I don't think your TV will do a better upscaling job than the 360 so leave it at 1080p output.

And yeah 360 games don't look that great on a good 1080p TV WHEN you compare them to real 1080p sources (Blu ray, PC output, ...) displayed on it. I play some of my PC games on my TV using a wireless controller and at real 1080p with AA and aniso it's really another league.

Anyone with a good PC and a good 1080p monitor will tell you that those 360 versus PC witcher 2 videos are just silly. It's like if the PC version is run on a 5yo PC at lower resolution with mid quality settings ...

One thing I notice with my Xbox 360 is that even in the Dashboard set to 1080p and the TV being definitely @ 1080p the screen doesn't look 'sharp' at all. Looks like it's upscaled while my PS3 looks fantastic.

I always thought the same thing, but when fiddling around with the HDMI settings on my TV I noticed it was upscaling everything (Along with muting the colour and doing edge enhancement). Could your monitor be doing something similar?

Edit: Apparently the guide always renders at 640x480 and is upscaled, regardless of what display setting you use.

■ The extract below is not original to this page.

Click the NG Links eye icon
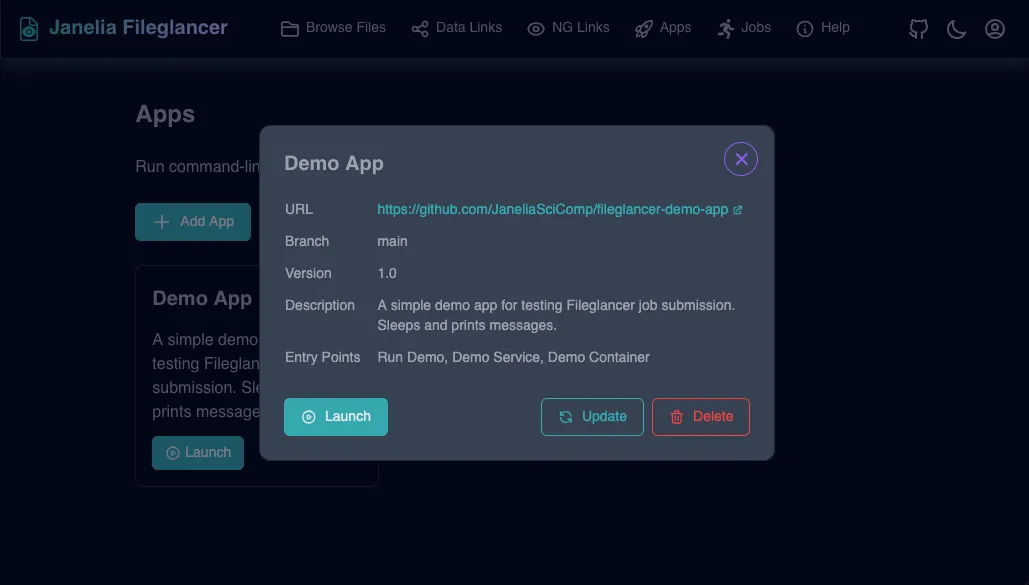 click(536, 28)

I'll have to try it on auto. I know battelfield looks worse then what it did on 720p

It should not. I see no difference between 720p and 1080p on my TV for 360 games.

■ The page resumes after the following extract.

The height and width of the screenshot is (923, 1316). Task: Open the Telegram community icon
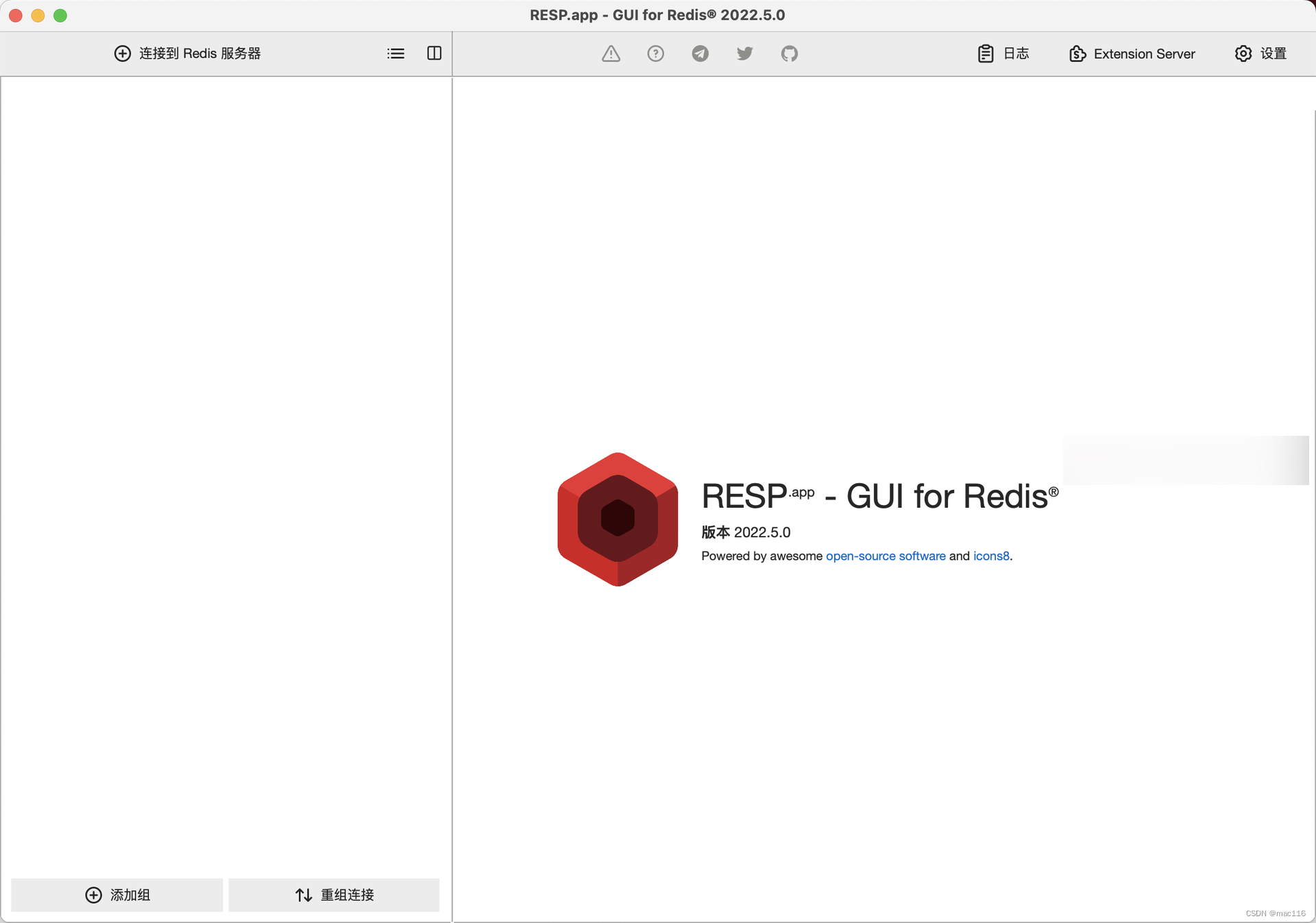(x=700, y=53)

Unless your TV is REALLY REALLY AWESOME SAUCE at upscalling it will look the same. Maybe if you have a 5 grands TV dunno never tested since my TV is average ...

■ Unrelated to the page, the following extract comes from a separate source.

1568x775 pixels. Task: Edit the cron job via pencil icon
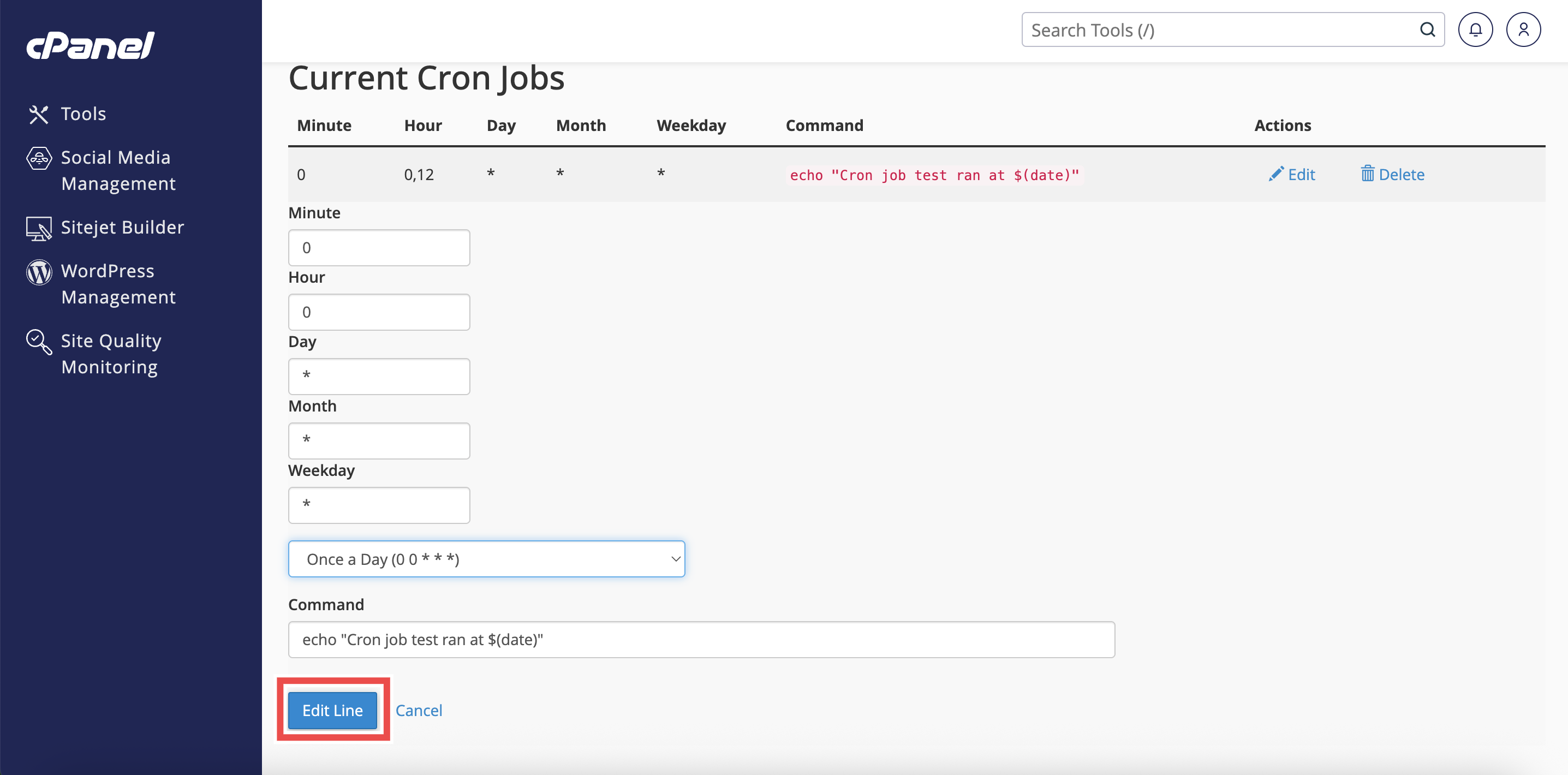point(1276,174)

Well a console that would have cost 800-100 dollars, with DUAL SLI setups and 1000W power consumption and the cooling system from hell wouldn't have been very popular ;)

That's for sure ;)

Edit: Apparently the guide always renders at 640x480 and is upscaled, regardless of what display setting you use.

I'm not sure, but it certainly doesn't render at 640x480, but it's claimed that it renders at 720 and is upscaled. can't say I really care. the 640x480 thing does occur, but only in certain games or situations. you will sometimes, if you're in a loaing screen or somethign in a game when you get a friend has logged on, you will get a REALLY blurry notification popup, those I believe are 640x480 upscaled. I don't know when and why they are used, but I suspect it's done when the xbox is under heavy load.

It should not. I see no difference between 720p and 1080p on my TV for 360 games.

Unless your TV is REALLY REALLY AWESOME SAUCE at upscalling it will look the same. Maybe if you have a 5 grands TV dunno never tested since my TV is average ...

That's for sure ;)

How close are you sitting. Sitting at the same distance I can tell the difference. It looks horrible. Need for speed most wanted looks great. Battelfield sucks.

I'm not sure, but it certainly doesn't render at 640x480, but it's claimed that it renders at 720 and is upscaled. can't say I really care. the 640x480 thing does occur, but only in certain games or situations. you will sometimes, if you're in a loaing screen or somethign in a game when you get a friend has logged on, you will get a REALLY blurry notification popup, those I believe are 640x480 upscaled. I don't know when and why they are used, but I suspect it's done when the xbox is under heavy load.

I didn't do a very exhaustive search, but when the first few results I found all claimed it was 640x480 I just assumed it was correct. And thinking about it it'd have to account for the aspect ratio, or they're just centering the result so it isn't stretched out of proportion.

upscaled to 1080p in settings, and as I recalled from last time I did this, no big difference. games looks the same. if anything, they look a little muddier but it's all good. amazing 2004-2005 tech can still run games like these PERIOD.